Not sure why you'd say that. It's reasonable to assume that a future propellentless drive using physics we don't think is possible would have limits in the form of heat generation or power draw. I'd say that being able to accelerate a ship at 0.1m/s would be pretty impressive for one of these drives.
Let's say we make a trip to Gliese 667 Cc, which is a mere 23 light years or 217 trillion KM away.
A space vehicle would spend the first half of the trip accelerating in one direction, then the second half accelerating in the other direction (or decelerating). Let's assume that the drive is pretty amazing and can generate 1G of thrust, in order to traverse 108.5 trillion KM (halfway), it will take t = sqrt(2 * d / a) or t = 1473091986s = 17049d = 46.7 years.

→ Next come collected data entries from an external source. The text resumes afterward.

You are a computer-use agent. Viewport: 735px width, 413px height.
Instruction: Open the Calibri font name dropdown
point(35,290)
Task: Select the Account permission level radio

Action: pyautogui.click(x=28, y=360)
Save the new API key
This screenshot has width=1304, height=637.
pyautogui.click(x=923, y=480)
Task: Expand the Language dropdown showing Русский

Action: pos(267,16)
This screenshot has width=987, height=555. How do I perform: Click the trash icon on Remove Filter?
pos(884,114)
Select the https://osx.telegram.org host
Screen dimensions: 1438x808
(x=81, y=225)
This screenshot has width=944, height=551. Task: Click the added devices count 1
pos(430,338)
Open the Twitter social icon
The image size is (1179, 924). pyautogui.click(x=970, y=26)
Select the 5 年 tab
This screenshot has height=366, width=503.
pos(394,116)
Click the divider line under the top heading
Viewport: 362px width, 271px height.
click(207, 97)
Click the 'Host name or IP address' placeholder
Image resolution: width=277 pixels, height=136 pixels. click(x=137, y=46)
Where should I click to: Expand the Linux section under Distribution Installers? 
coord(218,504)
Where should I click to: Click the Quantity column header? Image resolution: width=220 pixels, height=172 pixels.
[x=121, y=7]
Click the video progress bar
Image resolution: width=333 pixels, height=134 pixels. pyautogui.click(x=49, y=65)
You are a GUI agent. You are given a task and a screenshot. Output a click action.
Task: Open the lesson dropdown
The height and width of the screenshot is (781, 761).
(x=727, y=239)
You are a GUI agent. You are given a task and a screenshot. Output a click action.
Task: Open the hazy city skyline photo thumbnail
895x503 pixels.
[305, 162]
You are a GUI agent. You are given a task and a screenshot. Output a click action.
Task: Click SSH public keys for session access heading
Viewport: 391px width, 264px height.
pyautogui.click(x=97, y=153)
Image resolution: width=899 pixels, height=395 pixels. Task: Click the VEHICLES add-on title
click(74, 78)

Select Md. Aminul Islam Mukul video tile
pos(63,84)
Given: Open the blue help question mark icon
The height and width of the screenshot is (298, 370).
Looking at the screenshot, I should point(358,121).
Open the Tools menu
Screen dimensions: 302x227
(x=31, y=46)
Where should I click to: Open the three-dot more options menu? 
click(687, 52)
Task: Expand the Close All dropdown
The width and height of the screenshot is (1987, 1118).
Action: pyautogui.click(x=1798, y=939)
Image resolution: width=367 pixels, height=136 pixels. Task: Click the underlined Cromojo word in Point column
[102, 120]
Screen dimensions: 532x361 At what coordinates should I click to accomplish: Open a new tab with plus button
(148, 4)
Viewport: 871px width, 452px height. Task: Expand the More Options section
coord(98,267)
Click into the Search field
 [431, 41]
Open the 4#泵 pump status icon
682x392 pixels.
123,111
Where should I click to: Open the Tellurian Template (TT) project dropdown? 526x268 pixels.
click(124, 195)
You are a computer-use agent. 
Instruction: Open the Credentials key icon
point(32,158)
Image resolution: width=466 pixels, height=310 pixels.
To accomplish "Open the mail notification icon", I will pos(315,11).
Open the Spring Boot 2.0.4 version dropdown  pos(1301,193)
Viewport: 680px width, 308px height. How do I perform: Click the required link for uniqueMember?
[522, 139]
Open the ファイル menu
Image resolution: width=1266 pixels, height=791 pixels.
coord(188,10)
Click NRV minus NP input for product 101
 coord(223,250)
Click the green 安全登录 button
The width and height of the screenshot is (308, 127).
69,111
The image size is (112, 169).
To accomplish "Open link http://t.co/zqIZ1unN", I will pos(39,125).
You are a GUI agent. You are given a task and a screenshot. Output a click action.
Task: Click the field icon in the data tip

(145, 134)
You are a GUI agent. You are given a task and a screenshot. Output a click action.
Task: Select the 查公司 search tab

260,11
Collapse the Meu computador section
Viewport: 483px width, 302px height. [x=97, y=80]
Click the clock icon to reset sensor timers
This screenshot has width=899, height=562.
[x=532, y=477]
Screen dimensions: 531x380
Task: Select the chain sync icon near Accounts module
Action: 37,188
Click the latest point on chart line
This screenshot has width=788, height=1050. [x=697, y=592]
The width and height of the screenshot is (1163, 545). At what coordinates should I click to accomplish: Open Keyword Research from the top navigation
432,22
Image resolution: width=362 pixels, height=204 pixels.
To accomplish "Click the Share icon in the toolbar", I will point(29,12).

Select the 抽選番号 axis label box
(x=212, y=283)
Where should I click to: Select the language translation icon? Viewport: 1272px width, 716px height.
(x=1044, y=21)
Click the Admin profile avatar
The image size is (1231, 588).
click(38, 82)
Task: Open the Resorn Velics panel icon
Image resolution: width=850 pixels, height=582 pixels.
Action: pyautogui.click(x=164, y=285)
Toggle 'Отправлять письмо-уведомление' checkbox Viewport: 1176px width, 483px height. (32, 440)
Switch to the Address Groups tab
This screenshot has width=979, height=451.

Which means the full trip would be nearly 100 years.
Now, we could cut down on that by slingshotting the spaceship around jupiter first, but any way you cut it having a 0.1m/s drive is going to be slow going. If we start talking 1m/s or even 10m/s drives, it's a different ball game, but even if we could instantly accelerate to light speed, that planet that's 23 light years away is going to take 23 years to get to. And that's one of the closest potential planets. What if we find one that's 100 light years away?
Oh and at that acceleration you'll be going at half the speed of light at the fastest, it could be there's some barriers or limitations that relate to material moving at the speed of light in any reference frame, dunno, I'm not a theoretical physicist.